Eskalasi mendadak ini memicu gelombang penjualan paksa. Dalam waktu 24 jam, volatilitas tersebut telah memicu likuidasi mendadak lebih dari $210 juta di seluruh pasar kripto . Konflik Iran-Israel yang lebih luas telah menjadi beban terus-menerus bagi aset digital selama berbulan-bulan. Analisis sebelumnya dari TRM Labs menunjukkan bahwa eskalasi pertempuran sebelumnya menyebabkan lonjakan pelarian modal lebih dari 150% dalam arus keluar dari bursa kripto terbesar Iran
. Analis dari Charles Schwab mencatat bahwa Bitcoin, yang diperdagangkan sepanjang waktu, telah berfungsi sebagai "monitor sentimen pasar" secara real-time selama konflik berlangsung, seringkali langsung anjlok begitu ada berita perang yang mengejutkan sebelum akhirnya pulih saat pasar tradisional dibuka
.
Di balik guncangan geopolitik, terdapat pendarahan modal institusional yang stabil. Exchange-traded funds (ETF) Bitcoin spot AS mencatatkan arus keluar kumulatif sekitar $4,5 miliar selama lima minggu berturut-turut di awal tahun 2026 . Rentetan ini menandai periode penarikan berkelanjutan terlama sejak produk-produk ini diluncurkan di AS pada Januari 2024.

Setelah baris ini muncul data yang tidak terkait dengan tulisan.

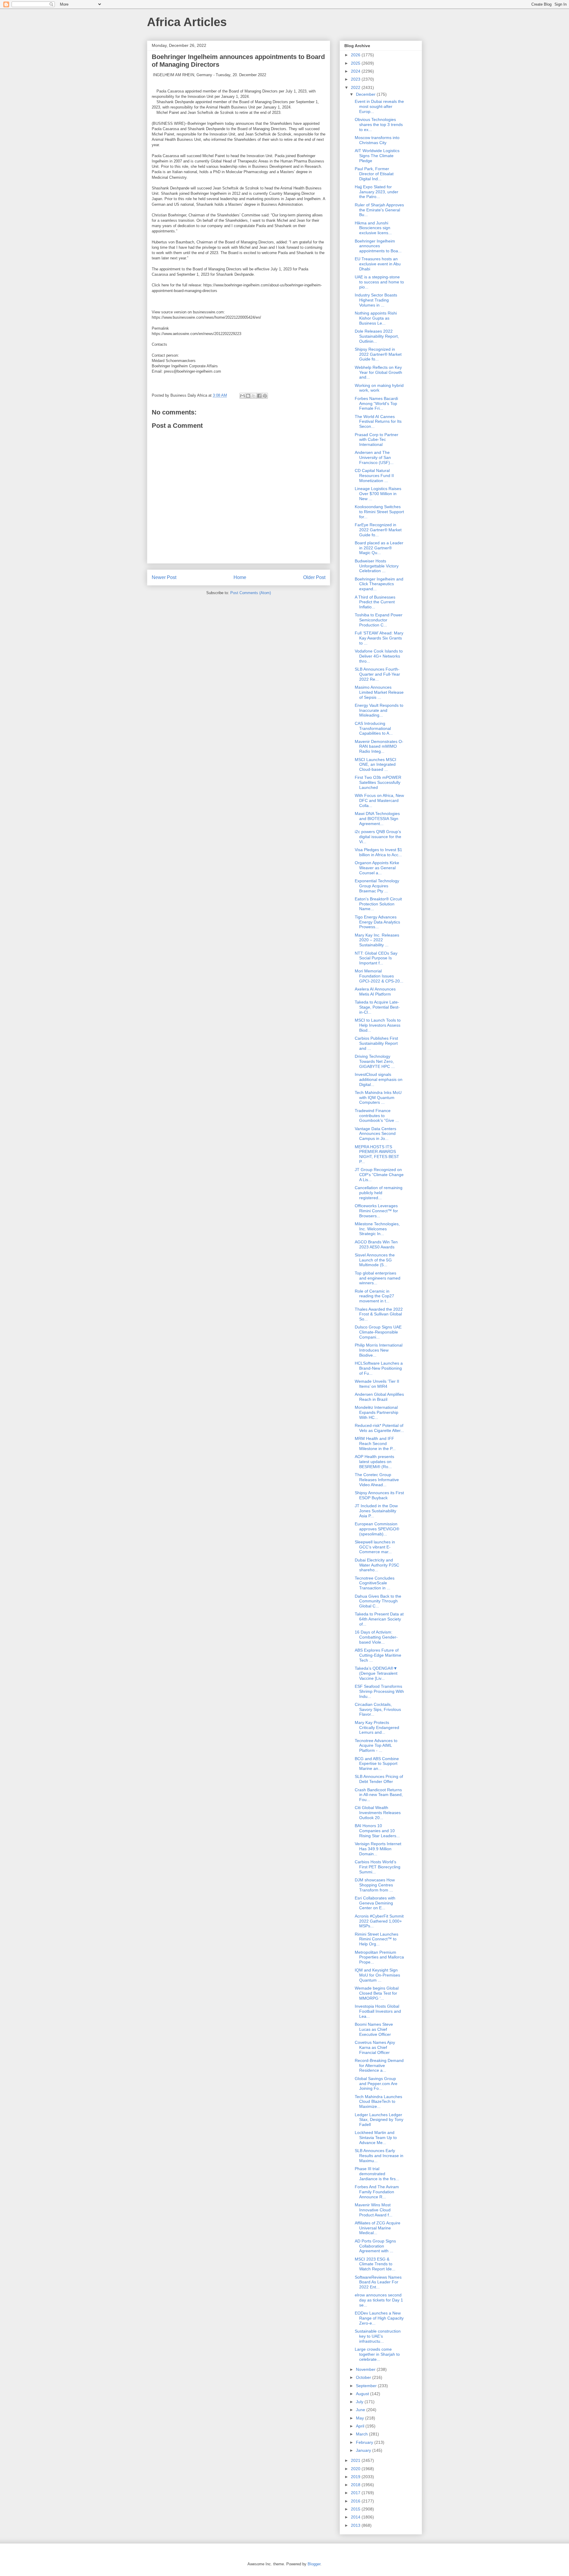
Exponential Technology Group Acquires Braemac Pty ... (377, 885)
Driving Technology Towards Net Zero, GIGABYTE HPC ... (375, 1061)
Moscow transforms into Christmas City (377, 140)
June (361, 2409)
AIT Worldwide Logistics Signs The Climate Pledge (377, 155)
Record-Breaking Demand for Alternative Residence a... (379, 2065)
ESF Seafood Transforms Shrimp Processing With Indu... (379, 1691)
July (360, 2401)
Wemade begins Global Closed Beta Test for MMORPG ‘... (377, 1993)
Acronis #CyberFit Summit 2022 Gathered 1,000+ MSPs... (379, 1921)
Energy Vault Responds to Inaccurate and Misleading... (379, 710)
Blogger (314, 2564)
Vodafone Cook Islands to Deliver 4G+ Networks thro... (379, 656)
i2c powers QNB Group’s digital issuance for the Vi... (378, 836)
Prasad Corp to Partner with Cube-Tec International (376, 439)
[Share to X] (254, 396)
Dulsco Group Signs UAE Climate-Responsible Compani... (378, 1332)
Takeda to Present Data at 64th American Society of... (379, 1619)
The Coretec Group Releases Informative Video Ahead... (377, 1479)
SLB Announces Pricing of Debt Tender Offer (379, 1779)
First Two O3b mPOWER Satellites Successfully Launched (378, 782)
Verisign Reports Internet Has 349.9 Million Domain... (378, 1848)
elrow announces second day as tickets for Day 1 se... (379, 2300)
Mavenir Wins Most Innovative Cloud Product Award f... (373, 2209)
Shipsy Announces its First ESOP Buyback (379, 1495)
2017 (356, 2492)
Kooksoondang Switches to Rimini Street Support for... (379, 511)
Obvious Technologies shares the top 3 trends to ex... (379, 124)
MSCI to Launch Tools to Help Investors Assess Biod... (378, 1025)
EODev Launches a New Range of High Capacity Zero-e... (379, 2318)
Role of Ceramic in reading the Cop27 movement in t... (374, 1296)
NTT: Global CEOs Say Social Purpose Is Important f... (376, 958)
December (366, 94)
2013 (356, 2525)
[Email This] (242, 396)
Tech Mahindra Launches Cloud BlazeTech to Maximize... (378, 2101)
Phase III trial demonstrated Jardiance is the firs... (377, 2173)
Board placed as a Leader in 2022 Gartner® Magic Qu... (379, 547)
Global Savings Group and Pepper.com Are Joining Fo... (376, 2083)
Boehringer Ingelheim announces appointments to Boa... (378, 246)
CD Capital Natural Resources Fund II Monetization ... (374, 475)
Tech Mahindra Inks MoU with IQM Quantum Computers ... (378, 1097)
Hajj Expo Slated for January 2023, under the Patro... (376, 191)
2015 (356, 2509)
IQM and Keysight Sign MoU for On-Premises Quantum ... (377, 1975)
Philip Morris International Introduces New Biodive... (378, 1350)
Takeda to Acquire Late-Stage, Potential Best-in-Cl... (377, 1007)
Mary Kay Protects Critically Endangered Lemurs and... (377, 1727)
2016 (356, 2501)
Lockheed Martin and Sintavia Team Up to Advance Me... (376, 2137)
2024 (356, 71)
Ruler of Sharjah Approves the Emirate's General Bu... (379, 209)
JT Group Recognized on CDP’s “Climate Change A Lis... (379, 1174)
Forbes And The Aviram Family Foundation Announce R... (377, 2191)
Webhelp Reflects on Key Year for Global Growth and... (378, 372)
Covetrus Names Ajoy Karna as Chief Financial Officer (375, 2047)
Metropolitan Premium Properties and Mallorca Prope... (379, 1957)
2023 (356, 79)
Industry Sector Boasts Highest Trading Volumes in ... (376, 300)
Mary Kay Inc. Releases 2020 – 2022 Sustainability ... (377, 940)
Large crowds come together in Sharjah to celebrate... (377, 2354)
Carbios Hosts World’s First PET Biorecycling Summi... (377, 1866)
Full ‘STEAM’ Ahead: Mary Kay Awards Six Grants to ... (379, 638)
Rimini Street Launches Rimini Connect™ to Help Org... (376, 1939)
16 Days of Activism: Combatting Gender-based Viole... (376, 1637)
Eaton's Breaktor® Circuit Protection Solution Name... (378, 904)
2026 (356, 54)
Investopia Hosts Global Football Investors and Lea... (378, 2011)
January (364, 2450)
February (365, 2442)
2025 (356, 63)
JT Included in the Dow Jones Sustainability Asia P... (376, 1510)
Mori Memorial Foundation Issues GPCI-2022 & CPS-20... (379, 976)
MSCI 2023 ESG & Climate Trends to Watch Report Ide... (375, 2264)
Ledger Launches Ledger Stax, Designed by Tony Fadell (379, 2119)
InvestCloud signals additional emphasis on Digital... (378, 1079)
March (362, 2434)
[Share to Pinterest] (265, 396)
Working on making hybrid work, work (379, 388)
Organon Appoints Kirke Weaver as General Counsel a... (377, 867)
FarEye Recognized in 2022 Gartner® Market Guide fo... (378, 529)
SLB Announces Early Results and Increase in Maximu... (379, 2155)
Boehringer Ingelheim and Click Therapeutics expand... (379, 584)
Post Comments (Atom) (250, 593)
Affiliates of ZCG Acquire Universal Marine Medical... (377, 2228)
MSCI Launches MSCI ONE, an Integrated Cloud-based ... (375, 764)
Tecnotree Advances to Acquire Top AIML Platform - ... (376, 1745)
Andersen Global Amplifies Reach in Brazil (379, 1397)
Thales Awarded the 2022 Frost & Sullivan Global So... (379, 1314)
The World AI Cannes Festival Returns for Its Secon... (378, 421)
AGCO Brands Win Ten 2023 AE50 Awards (376, 1244)
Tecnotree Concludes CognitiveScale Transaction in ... (374, 1583)
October (364, 2377)
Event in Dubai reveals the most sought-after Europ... (379, 106)
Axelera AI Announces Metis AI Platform (375, 991)
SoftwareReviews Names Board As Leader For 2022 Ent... (378, 2282)
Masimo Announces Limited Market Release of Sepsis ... (379, 692)
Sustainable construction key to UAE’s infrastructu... (378, 2336)
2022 (356, 87)
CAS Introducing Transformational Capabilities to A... (374, 728)
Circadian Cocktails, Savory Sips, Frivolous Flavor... (378, 1709)
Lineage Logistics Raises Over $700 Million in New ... (378, 493)
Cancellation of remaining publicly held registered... (378, 1192)
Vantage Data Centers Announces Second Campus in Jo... (375, 1133)
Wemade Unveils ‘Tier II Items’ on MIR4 (377, 1384)
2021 (356, 2460)
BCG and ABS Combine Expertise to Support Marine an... (377, 1763)
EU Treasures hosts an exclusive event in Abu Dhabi (378, 263)
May (360, 2418)
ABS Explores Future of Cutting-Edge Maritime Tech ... (378, 1655)
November (366, 2369)
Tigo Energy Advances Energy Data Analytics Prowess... (377, 922)
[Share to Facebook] (259, 396)
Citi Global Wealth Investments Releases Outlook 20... (378, 1812)
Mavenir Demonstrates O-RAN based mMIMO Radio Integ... (379, 746)
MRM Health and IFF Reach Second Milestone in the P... (375, 1443)
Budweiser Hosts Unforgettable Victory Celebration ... (377, 566)
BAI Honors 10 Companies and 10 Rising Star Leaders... (377, 1830)
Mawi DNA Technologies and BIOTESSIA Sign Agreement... (377, 818)
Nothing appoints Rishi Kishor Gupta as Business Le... (376, 318)
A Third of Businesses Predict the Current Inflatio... (375, 602)
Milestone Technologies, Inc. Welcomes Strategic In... (377, 1228)
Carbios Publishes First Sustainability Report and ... (376, 1043)
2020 (356, 2468)
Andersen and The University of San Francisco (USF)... (374, 457)
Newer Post (164, 577)
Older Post (314, 577)
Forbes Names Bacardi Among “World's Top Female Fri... (376, 403)
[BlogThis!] (248, 396)
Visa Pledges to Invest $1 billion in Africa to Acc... (378, 852)
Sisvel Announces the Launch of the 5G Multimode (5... (375, 1260)
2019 (356, 2476)
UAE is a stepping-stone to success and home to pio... (379, 282)
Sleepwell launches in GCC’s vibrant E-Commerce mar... (375, 1547)
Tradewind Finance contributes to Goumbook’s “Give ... (377, 1115)
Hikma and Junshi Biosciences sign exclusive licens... (373, 228)
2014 (356, 2517)
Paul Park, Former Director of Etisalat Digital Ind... (374, 173)
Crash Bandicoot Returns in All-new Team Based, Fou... (379, 1794)
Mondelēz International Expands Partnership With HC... (376, 1412)
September (367, 2385)
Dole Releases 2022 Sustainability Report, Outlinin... (377, 336)
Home (240, 577)
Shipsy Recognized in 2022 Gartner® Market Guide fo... (378, 354)
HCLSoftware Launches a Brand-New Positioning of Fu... (379, 1368)
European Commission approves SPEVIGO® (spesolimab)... (377, 1528)
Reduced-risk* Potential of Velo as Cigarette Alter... (379, 1428)
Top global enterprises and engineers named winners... (377, 1278)
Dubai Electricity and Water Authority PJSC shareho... (377, 1565)
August (363, 2393)
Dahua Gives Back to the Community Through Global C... (378, 1601)
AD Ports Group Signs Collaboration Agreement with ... (375, 2246)
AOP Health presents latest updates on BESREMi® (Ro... (374, 1461)
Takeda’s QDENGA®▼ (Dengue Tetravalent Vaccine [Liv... (376, 1673)
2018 (356, 2484)
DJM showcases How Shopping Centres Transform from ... (375, 1885)
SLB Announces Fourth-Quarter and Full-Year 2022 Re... (377, 674)
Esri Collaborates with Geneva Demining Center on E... (375, 1903)
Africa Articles (187, 21)
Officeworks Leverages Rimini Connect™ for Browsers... (376, 1210)
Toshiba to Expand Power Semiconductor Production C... (378, 620)
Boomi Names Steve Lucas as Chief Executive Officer (374, 2029)
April (360, 2426)
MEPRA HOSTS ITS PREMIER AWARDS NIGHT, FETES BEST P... (377, 1154)
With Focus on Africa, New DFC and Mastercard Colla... (379, 800)
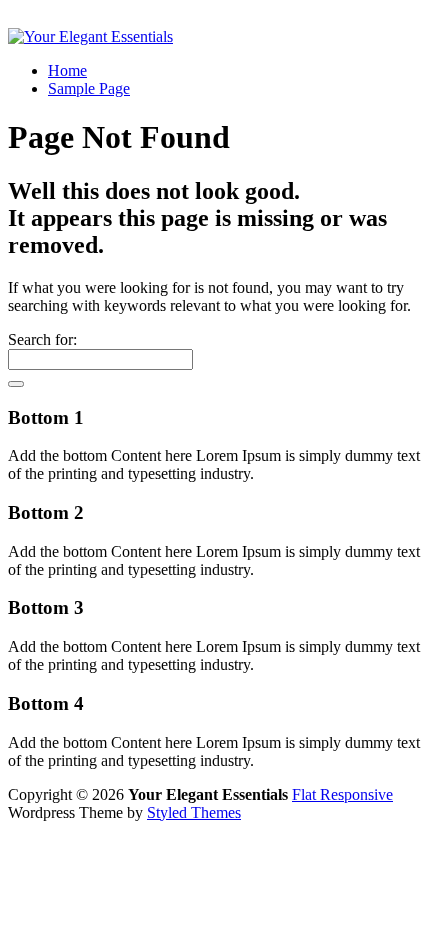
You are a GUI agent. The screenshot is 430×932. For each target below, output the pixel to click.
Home (67, 70)
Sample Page (89, 88)
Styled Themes (194, 812)
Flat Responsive (342, 794)
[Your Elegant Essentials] (90, 36)
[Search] (16, 384)
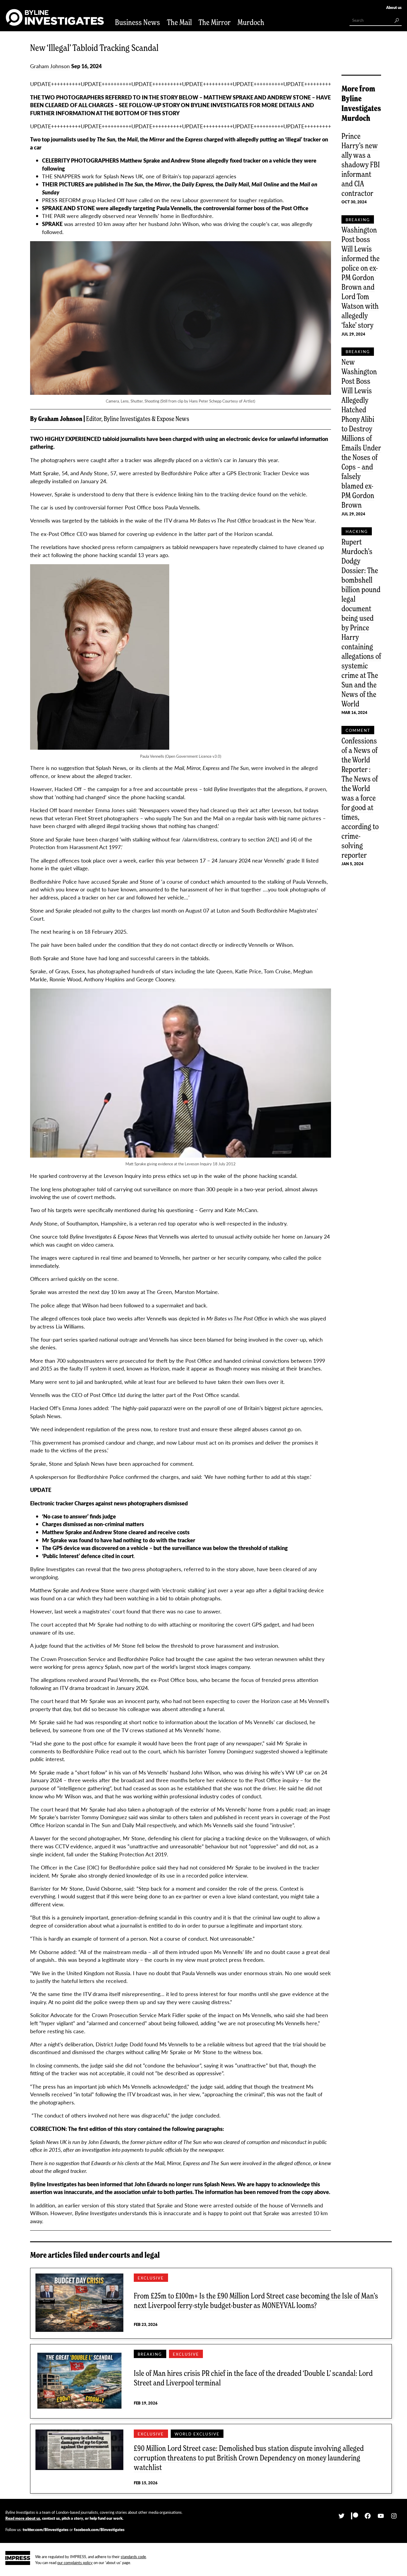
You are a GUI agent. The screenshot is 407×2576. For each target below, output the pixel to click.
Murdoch (250, 22)
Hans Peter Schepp (205, 401)
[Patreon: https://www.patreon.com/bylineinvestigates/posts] (354, 2516)
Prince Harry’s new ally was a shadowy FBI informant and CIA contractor (360, 164)
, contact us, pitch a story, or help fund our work (63, 2518)
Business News (137, 22)
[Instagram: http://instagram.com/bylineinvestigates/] (394, 2516)
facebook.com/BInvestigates (99, 2529)
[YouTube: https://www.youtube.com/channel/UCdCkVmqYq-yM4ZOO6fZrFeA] (380, 2516)
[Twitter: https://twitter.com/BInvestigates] (341, 2516)
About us (394, 7)
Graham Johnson (50, 66)
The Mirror (214, 22)
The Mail (179, 22)
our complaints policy (75, 2562)
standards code (133, 2556)
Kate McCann (241, 1210)
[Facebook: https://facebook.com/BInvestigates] (367, 2516)
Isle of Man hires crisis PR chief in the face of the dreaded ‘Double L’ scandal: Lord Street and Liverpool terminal (253, 2377)
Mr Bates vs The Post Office (237, 1318)
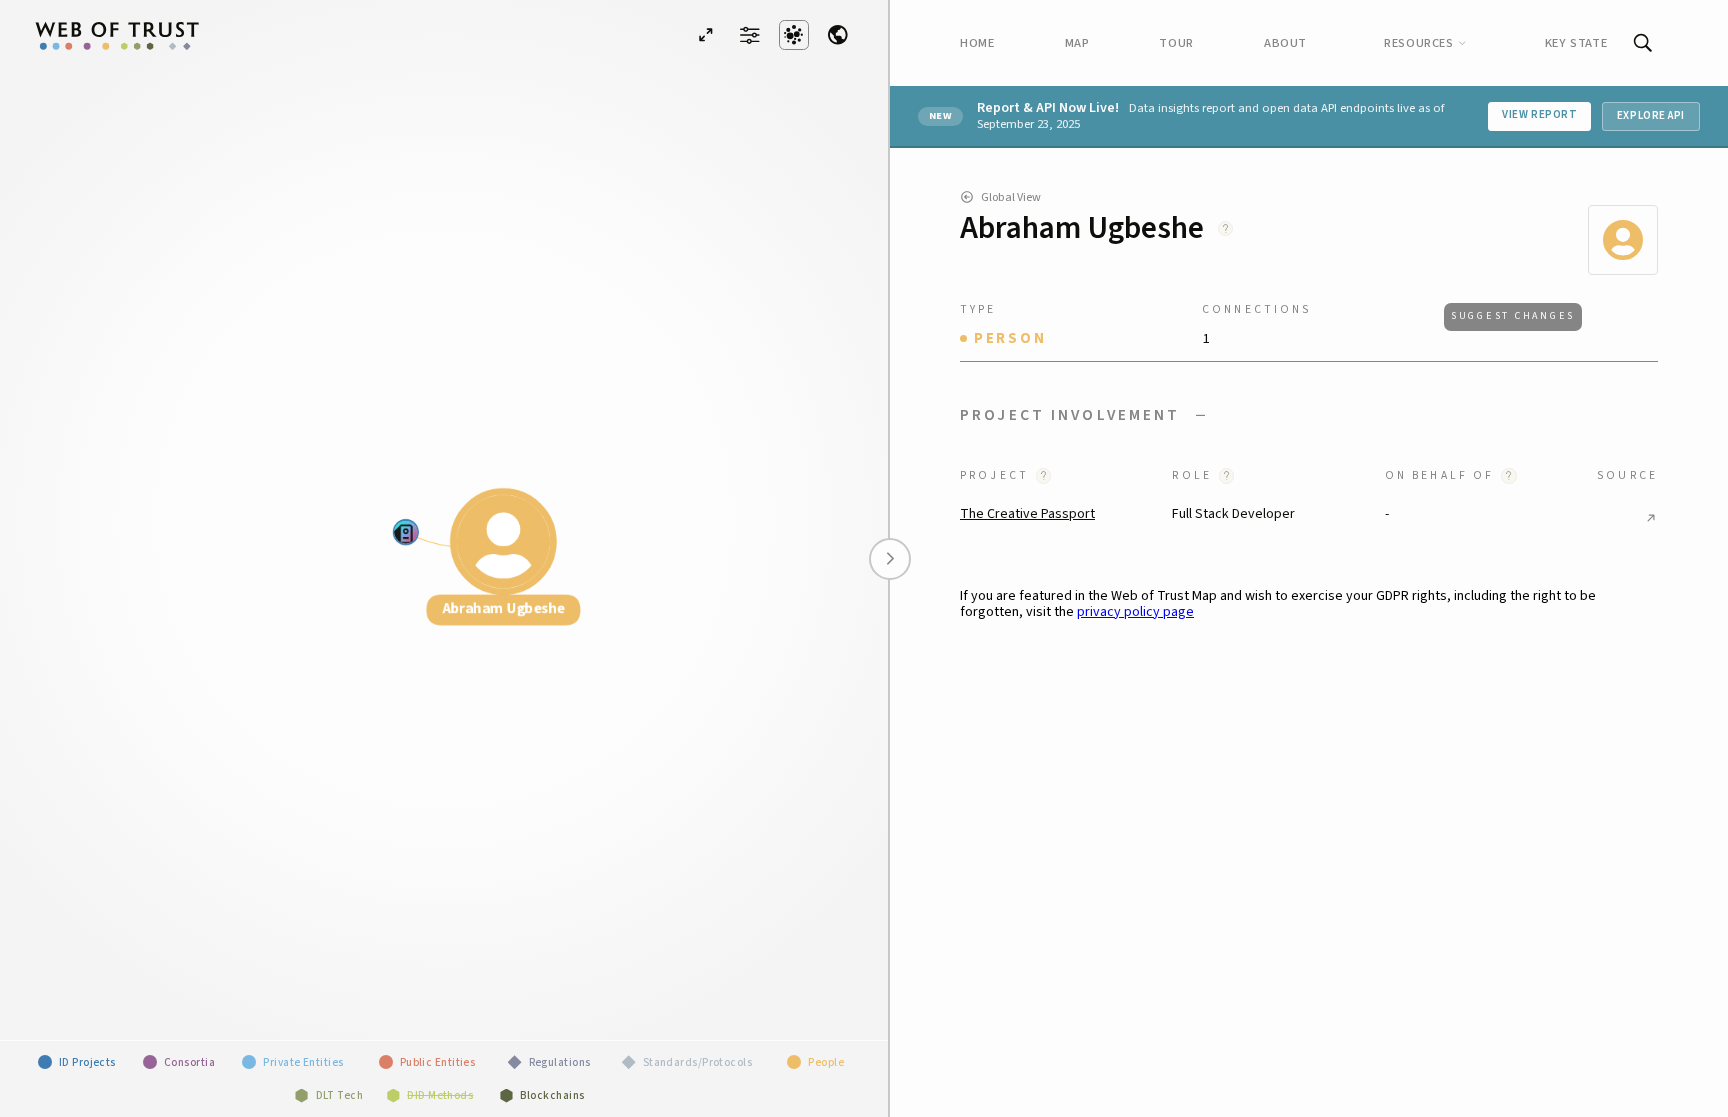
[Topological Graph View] (794, 35)
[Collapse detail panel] (890, 559)
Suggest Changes (1513, 316)
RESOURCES (1419, 43)
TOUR (1176, 43)
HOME (977, 43)
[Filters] (750, 34)
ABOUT (1285, 43)
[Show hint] (1225, 228)
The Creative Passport (1027, 514)
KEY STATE (1576, 43)
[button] (1309, 415)
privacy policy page (1135, 612)
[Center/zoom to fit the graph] (706, 35)
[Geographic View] (838, 35)
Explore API (1651, 115)
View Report (1539, 114)
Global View (1011, 197)
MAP (1077, 43)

Para analis menghubungkan eksodus ETF ini dengan campuran ketidakpastian makro, ketegangan geopolitik, dan aksi ambil untung besar-besaran setelah puncak Bitcoin di akhir 2025 . Meskipun terjadi pembalikan tajam—arus masuk $1,1 miliar dalam tiga hari pada 25-27 Februari yang menandakan permintaan institusional dapat kembali dengan cepat—tren yang lebih luas tetaplah likuidasi, menjaga tekanan turun yang terus-menerus pada harga
.
Pada akhir pekan tanggal 7 Juni, Bitcoin telah mengalami penurunan mingguan brutal sebesar 20% dari harga pembukaannya . Analis teknikal mengkarakterisasi pergerakan ini sebagai "puncak aksi jual" (sell climax) yang terjadi dalam rentang perdagangan utama alih-alih awal dari pasar bearish baru yang tak terkendali. Estimasi menempatkan nilai wajar makro Bitcoin di sekitar $90.000, jauh di atas titik harga di mana ia diperdagangkan, tetapi aksi harga langsung lebih mendukung pelemahan ke level yang lebih rendah
. Panduan bagi investor selama penurunan sangat jelas: "tetap tenang dan objektif," dengan penyelarasan risiko dan ekspektasi yang ketat
.
Pertanyaan awal juga berfokus pada pembacaan Indeks Harga Konsumen (IHK) Mei 2026 dan prospek pemotongan suku bunga Federal Reserve sebagai pendorong potensial aksi jual. Penting untuk dicatat bahwa laporan sumber yang tersedia tidak memuat angka utama IHK Mei spesifik atau pergeseran yang terkonfirmasi dalam jumlah pemotongan suku bunga yang diperhitungkan oleh pasar futures Fed funds. Oleh karena itu, sementara inflasi dan ekspektasi suku bunga secara tradisional memengaruhi aset berisiko, data makroekonomi yang tepat tidak dapat diverifikasi sebagai katalis langsung yang didukung sumber untuk penurunan 10 Juni lalu. Pendorong yang terkonfirmasi tetaplah pemicu geopolitik, arus keluar ETF kumulatif, dan pelemahan teknis yang sedang berlangsung.